Autant d’épreuves qui au vu de l’histoire et de l’organisation particulière de L’école des loisirs ne sont pas insurmontables, et peuvent laisser plus qu’espérer une visibilité grandissante de la bande dessinée s’adressant aux plus jeunes. [19]

Notes

  1. Ne pas confondre avec «pour adulte».
  2. Le tout premier album de Titeuf visait clairement les jeunes adultes. Au fil des années, il y a eu un glissement vers les lycéens/collégiens, puis l’adaptation en dessin animés a permis de toucher les plus jeunes lecteurs.
  3. J’ignore si l’on a une idée de l’âge des abonnés au journal Spirou, mais tous ceux que j’ai pu croiser sont des adultes dont la motivation première à cette souscription n’est jamais celle d’être parent.
  4. Ou à cause de ceux qui dominent ce secteur. Capsule Cosmique aurait pu être un succès si Milan avait su faire son métier.
  5. De par sa faiblesse, la bande dessinée jeunesse a une portion congrue dans des librairies spécialisées bande dessinée, mais aussi dans celles spécialisées jeunesse.
  6. Notons que cette volonté d’adaptation semble d’abord motivée par un manque de scénarii et la présence de nombreux dessinateurs cherchant emploi (arguments développé par Thierry Groensteen), mais aussi par le succès important d’adaptations comme celle des «Proust en bande dessinée» par exemple.
  7. Dirigée par l’écrivain Xavier-Laurent Petit.
  8. 16 cm en largeur, 22 en hauteur.
  9. Voir le dépliant en pdf.
  10. Actuellement : Dargaud, Delcourt, Dupuis et Casterman.
  11. L’équivalent des poches pour les albums jeunesse.
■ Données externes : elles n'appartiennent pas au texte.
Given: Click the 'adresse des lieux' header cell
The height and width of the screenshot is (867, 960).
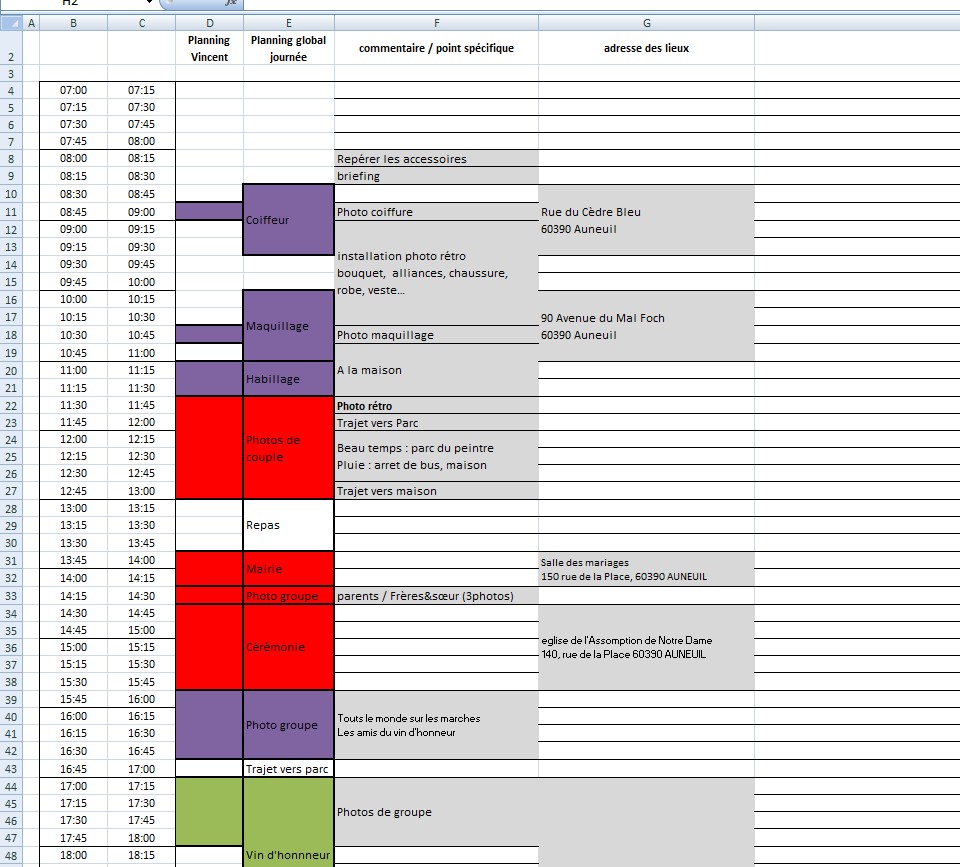Looking at the screenshot, I should click(x=647, y=48).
Une collection actuellement copiée par de nombreux éditeurs et qui a commencé il y a trente ans.
  12. Chose que pratiquait par exemple la collection «16×22» chez Dargaud dans les années 70-80. Autres temps (sans P.A.O.), autres mœurs (toucher à l’intégrité d’une planche ne semblait un problème pour personne).
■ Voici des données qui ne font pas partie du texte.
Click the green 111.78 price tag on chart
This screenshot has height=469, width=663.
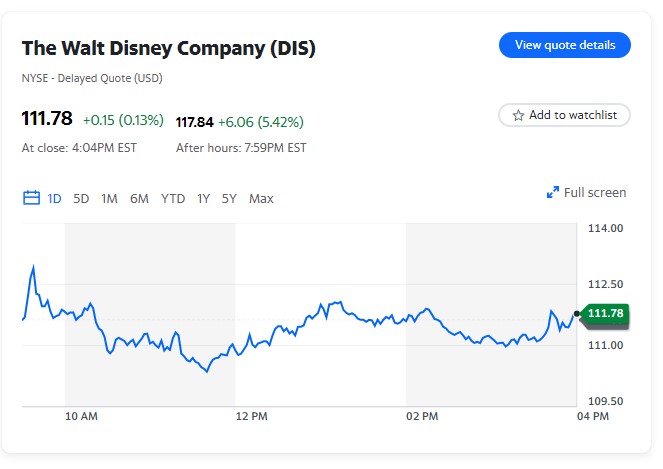pos(605,314)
  13. Max & Zoé la grosse bêtise de E. Davodeau et Joub (Delcourt), Le vieil homme ou le serpent ? de T. & S. Morrison et P. Lemaître (Casterman), Ludo, tranche de quartier de Bailly, Mathy et Lapière (Dupuis), Louisette la taupe, Rapidissimo de B. Heitz (Casterman), Monsieur Blaireau et Madame Renarde t.1 de B. Luciani et E. Tharlet (Dargaud) et Etoile le petit cirque de Rascal et P. Elliott (Delcourt).
  14. Bébémax (0-3ans), Titoumax (2-4 ans), Minimax (3-6ans), Kilimax (5-8 ans), Animax (7-10ans), Maximax (9-12 ans) et Médium club (ados).
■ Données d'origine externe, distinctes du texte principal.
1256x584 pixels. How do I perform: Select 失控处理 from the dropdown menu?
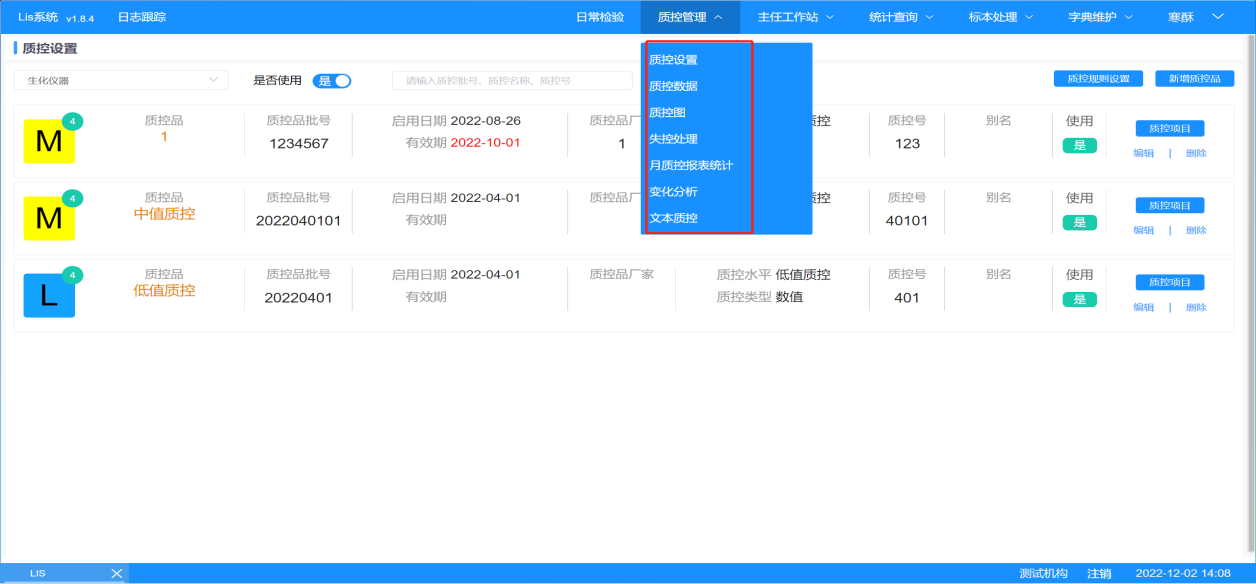tap(674, 139)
  15. L’éditeur insiste par exemple pour rapprocher cette collection des albums en poches.
  16. Qui auront un accompagnement pédagogique à leur disposition sur le site de la collection.
  17. Un des reproches récurrent fait à L’école des loisirs est d’être trop classique, pas assez innovant surtout depuis l’émergence de maisons d’édition comme le Rouergue par exemple.
  18. Joan Sfar a refusé l’édition de Petit Vampire dans cette collection par exemple.
  19. Notons qu’a l’occasion de la création de la collection « Mille Bulles », le numéro de L’Ecole des lettres d’avril 2010 sera entièrement consacré à « La Bande dessinée jeunesse ». Pour plus de précisions voir le site de L’Ecole des lettres.